* _Task inputs_:

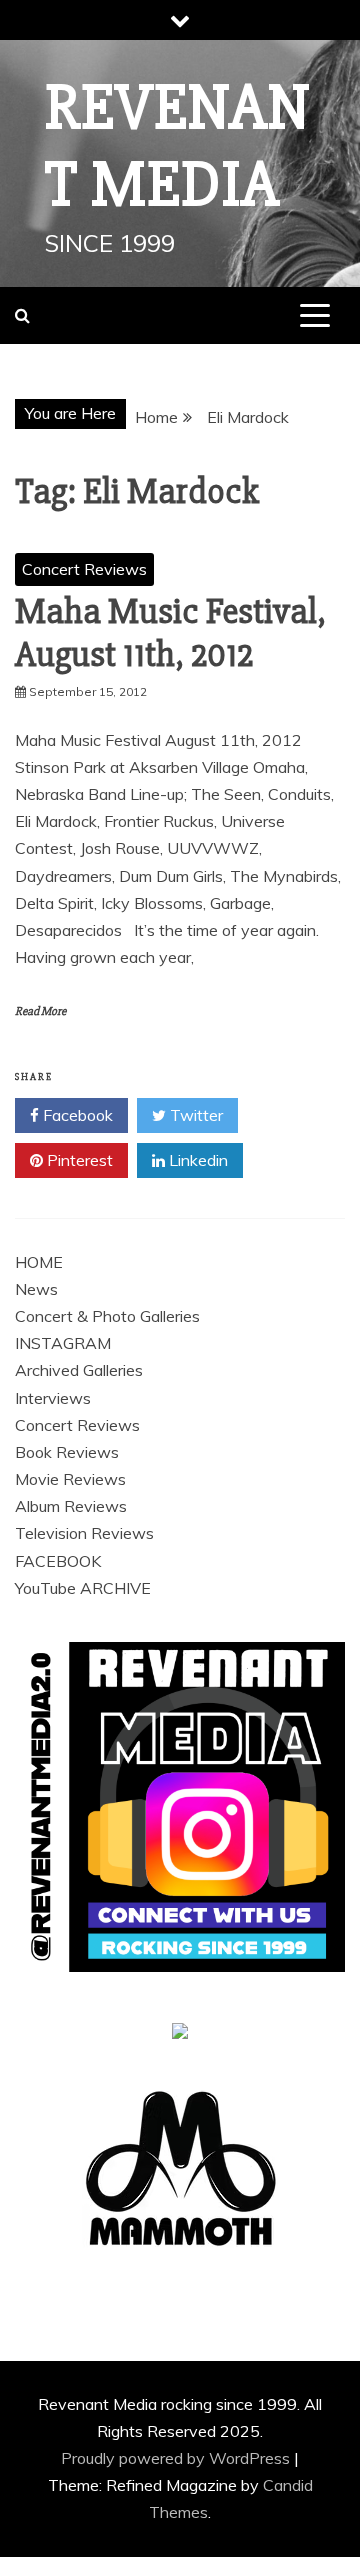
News (36, 1289)
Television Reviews (84, 1533)
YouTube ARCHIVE (83, 1588)
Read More (40, 1011)
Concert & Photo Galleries (107, 1316)
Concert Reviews (84, 569)
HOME (39, 1262)
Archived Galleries (79, 1370)
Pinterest (78, 1160)
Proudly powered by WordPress (177, 2458)
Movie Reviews (70, 1479)
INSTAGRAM (63, 1343)
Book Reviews (67, 1452)
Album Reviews (71, 1506)
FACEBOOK (58, 1561)
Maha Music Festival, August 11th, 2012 (170, 633)
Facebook (76, 1115)
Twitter (194, 1115)
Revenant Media (178, 146)
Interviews (53, 1398)
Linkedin (196, 1160)
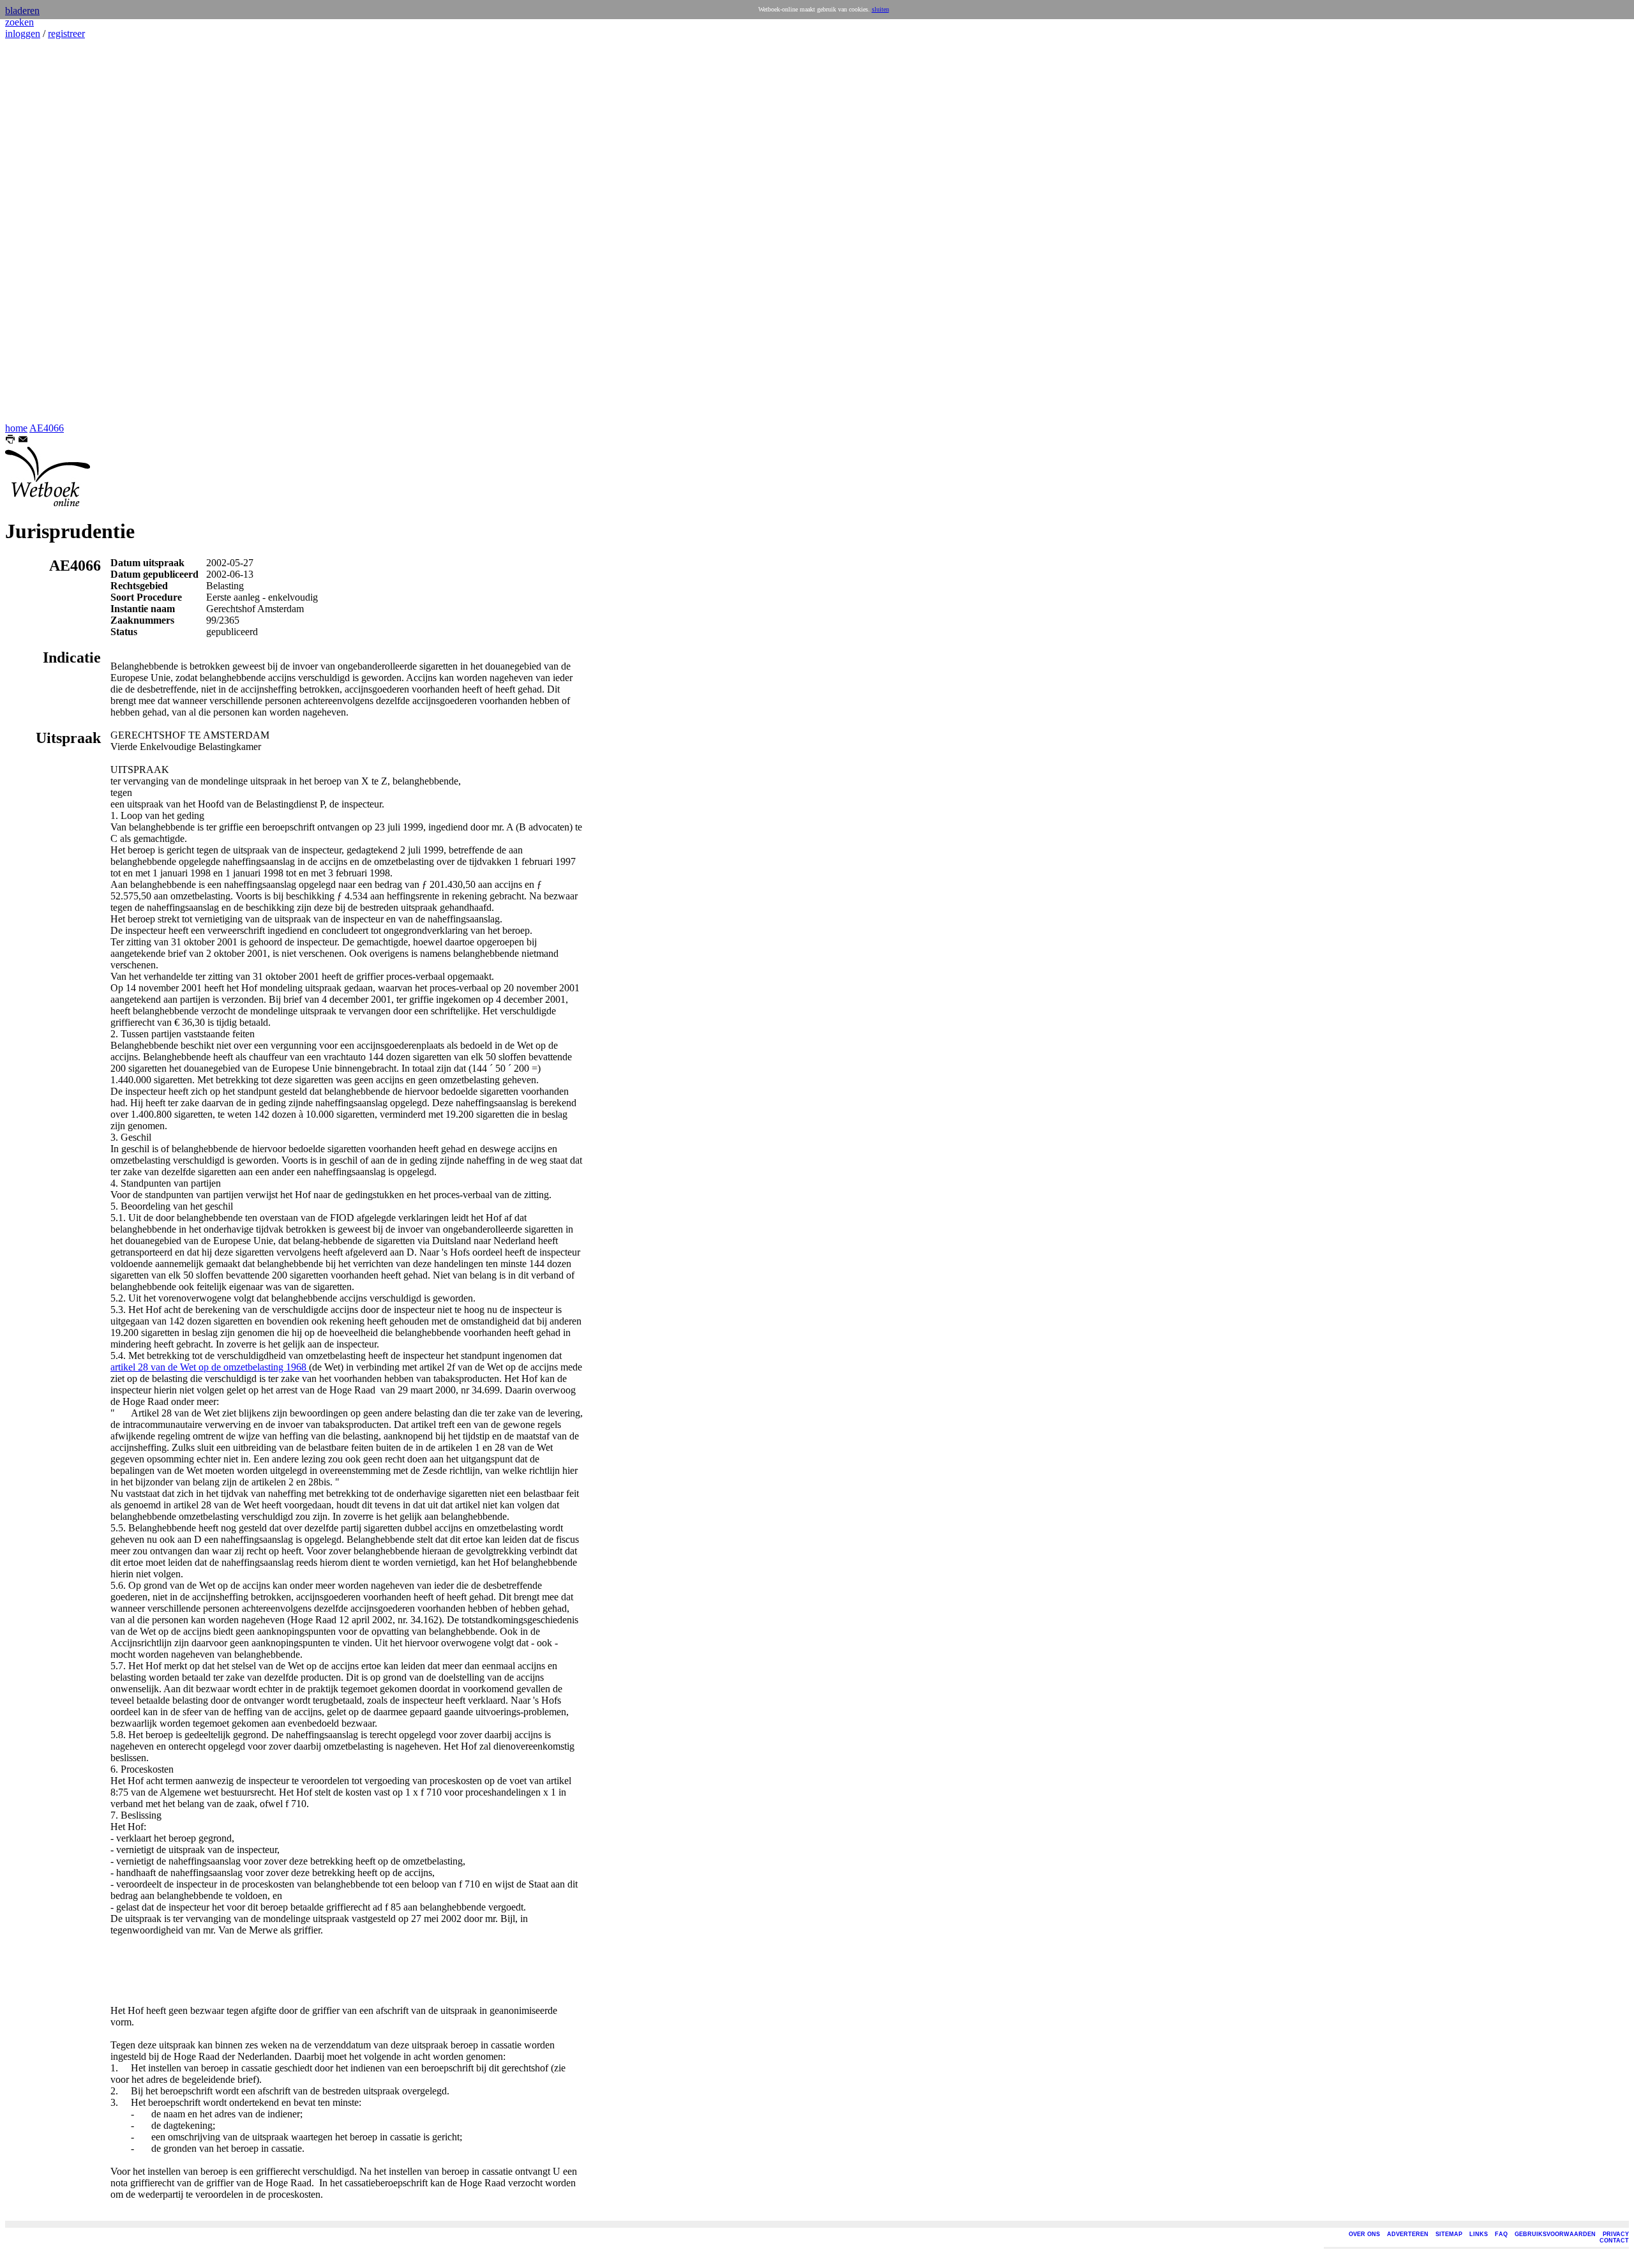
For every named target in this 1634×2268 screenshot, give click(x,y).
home (16, 428)
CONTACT (1614, 2240)
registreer (66, 33)
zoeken (19, 22)
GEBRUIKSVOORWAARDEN (1555, 2234)
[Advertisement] (43, 231)
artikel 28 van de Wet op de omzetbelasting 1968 (209, 1367)
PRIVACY (1616, 2234)
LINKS (1478, 2234)
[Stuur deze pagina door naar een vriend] (23, 440)
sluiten (880, 9)
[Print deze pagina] (10, 440)
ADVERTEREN (1407, 2234)
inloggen (22, 33)
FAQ (1501, 2234)
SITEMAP (1448, 2234)
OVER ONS (1364, 2234)
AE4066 (46, 428)
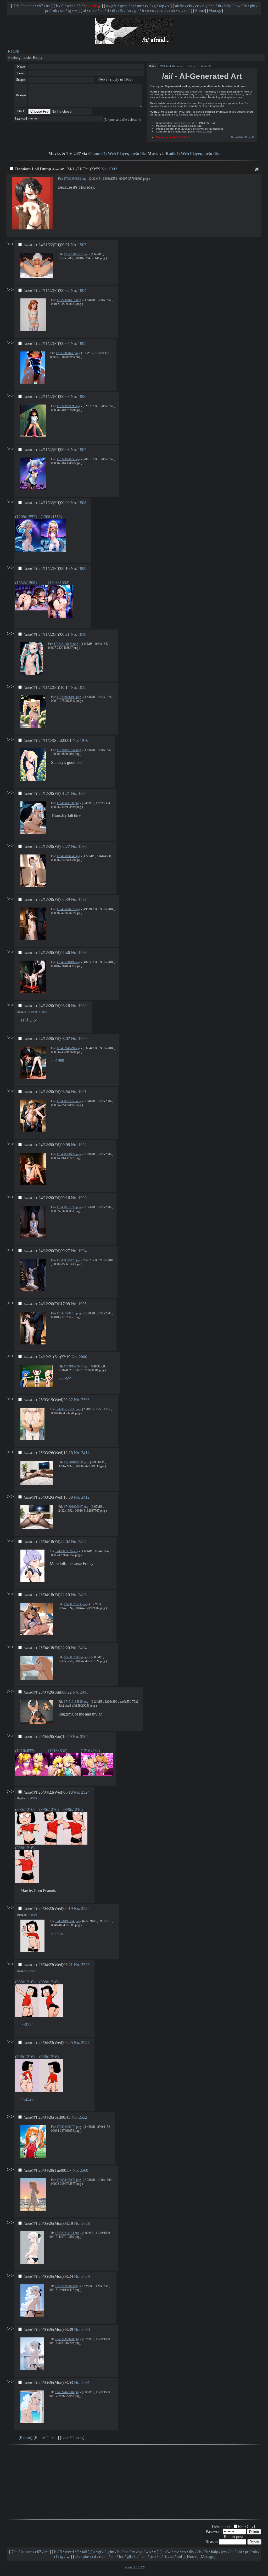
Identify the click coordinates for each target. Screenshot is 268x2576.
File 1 (20, 111)
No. (105, 169)
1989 (82, 1005)
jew (237, 6)
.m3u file (138, 153)
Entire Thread (46, 2437)
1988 (82, 952)
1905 (82, 343)
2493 (82, 1594)
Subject (20, 80)
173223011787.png (76, 254)
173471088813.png (69, 1313)
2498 (84, 1692)
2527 (85, 2042)
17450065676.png (66, 1551)
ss (179, 10)
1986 (82, 846)
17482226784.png (66, 2286)
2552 (83, 2117)
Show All (249, 137)
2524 (85, 1792)
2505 (84, 1736)
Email (20, 73)
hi (132, 6)
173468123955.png (69, 1101)
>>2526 (32, 1914)
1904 (82, 290)
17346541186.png (68, 803)
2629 (85, 2276)
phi (252, 6)
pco (160, 10)
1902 (113, 169)
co (197, 6)
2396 (85, 1399)
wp (161, 6)
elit (120, 10)
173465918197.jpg (68, 962)
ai (84, 10)
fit (219, 6)
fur (128, 10)
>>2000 (42, 1011)
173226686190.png (69, 697)
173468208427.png (69, 1154)
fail (84, 2552)
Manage (215, 10)
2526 (85, 1964)
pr (46, 10)
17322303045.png (67, 353)
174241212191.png (67, 1409)
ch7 (40, 6)
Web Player (118, 153)
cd (102, 10)
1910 (82, 634)
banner (28, 6)
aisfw (179, 6)
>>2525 (32, 1798)
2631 (85, 2382)
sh (173, 10)
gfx (114, 6)
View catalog (204, 131)
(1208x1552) (26, 517)
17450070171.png (75, 1604)
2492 (82, 1541)
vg (154, 6)
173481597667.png (76, 1366)
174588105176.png (69, 2180)
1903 (82, 244)
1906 (82, 396)
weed (71, 6)
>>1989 (57, 1060)
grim (123, 6)
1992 (82, 1144)
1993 (82, 1197)
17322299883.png (75, 179)
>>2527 (32, 1970)
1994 (82, 1251)
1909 (82, 568)
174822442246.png (67, 2392)
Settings (191, 66)
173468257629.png (69, 1207)
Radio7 (172, 153)
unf (187, 10)
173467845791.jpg (68, 1048)
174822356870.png (67, 2339)
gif (136, 10)
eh (213, 6)
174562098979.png (69, 2127)
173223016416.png (69, 300)
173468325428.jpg (68, 1260)
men (150, 10)
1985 (82, 793)
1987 (82, 899)
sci (62, 10)
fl (62, 6)
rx (146, 6)
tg (69, 10)
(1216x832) (25, 1750)
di (113, 10)
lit (245, 6)
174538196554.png (67, 1921)
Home (199, 10)
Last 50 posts (72, 2437)
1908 (82, 502)
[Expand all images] (257, 169)
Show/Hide (236, 137)
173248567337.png (69, 750)
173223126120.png (66, 644)
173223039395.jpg (68, 406)
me (139, 6)
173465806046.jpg (68, 856)
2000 (83, 1357)
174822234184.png (67, 2233)
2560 (84, 2170)
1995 (82, 1304)
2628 (85, 2223)
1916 (84, 740)
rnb (54, 10)
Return (13, 51)
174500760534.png (76, 1657)
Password (21, 118)
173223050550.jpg (68, 459)
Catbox (183, 114)
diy (205, 6)
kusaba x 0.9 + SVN (135, 2567)
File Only (246, 2526)
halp (227, 6)
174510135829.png (76, 1701)
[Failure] (92, 6)
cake (93, 10)
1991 (82, 1091)
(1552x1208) (26, 582)
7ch (16, 6)
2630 (85, 2329)
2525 (85, 1908)
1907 (82, 449)
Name (21, 66)
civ (189, 6)
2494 (82, 1647)
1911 (82, 687)
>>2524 (56, 1933)
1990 (82, 1038)
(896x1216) (25, 1809)
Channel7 (205, 66)
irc (48, 6)
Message (20, 95)
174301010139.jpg (75, 1462)
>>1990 (32, 1011)
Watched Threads (171, 66)
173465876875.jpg (68, 909)
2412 (85, 1497)
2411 (85, 1453)
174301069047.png (76, 1507)
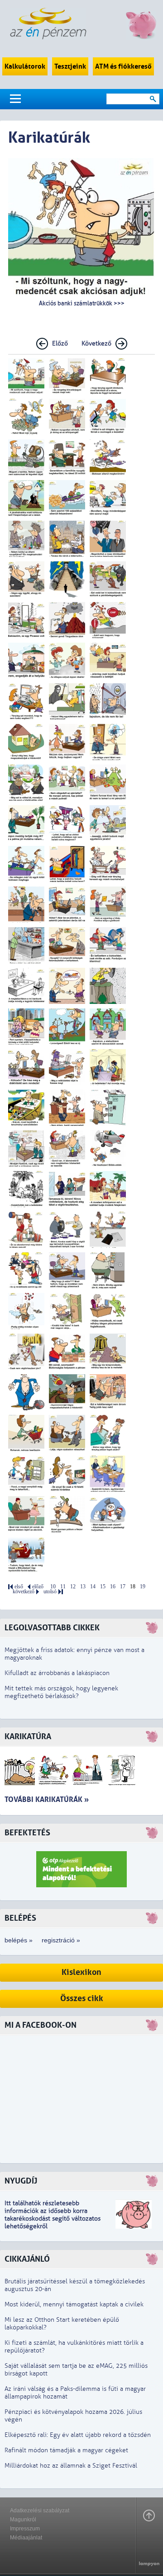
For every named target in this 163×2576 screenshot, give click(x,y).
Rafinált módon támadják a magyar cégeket (66, 2450)
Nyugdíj (21, 2181)
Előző (60, 343)
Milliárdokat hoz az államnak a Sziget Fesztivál (71, 2465)
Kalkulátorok (25, 66)
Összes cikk (81, 1998)
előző (37, 1586)
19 (142, 1586)
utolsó (50, 1591)
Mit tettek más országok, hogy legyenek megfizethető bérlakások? (61, 1692)
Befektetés (27, 1833)
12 (73, 1586)
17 (122, 1586)
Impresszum (25, 2528)
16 (112, 1586)
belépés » (19, 1940)
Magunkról (23, 2519)
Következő (96, 343)
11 (63, 1586)
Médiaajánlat (26, 2537)
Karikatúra (28, 1736)
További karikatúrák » (47, 1799)
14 (93, 1586)
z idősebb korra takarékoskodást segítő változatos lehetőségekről (53, 2218)
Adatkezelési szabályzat (39, 2510)
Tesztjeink (70, 66)
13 (83, 1586)
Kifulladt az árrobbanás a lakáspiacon (57, 1673)
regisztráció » (61, 1940)
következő (23, 1591)
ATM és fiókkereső (123, 66)
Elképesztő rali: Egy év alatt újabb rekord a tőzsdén (78, 2435)
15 (102, 1586)
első (18, 1586)
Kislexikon (81, 1972)
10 (53, 1586)
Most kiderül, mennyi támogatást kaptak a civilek (74, 2304)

* _Activity_:
Exactly how many lines of the material contain the word "target"? Write the number alone.

* _Output for this task_:
3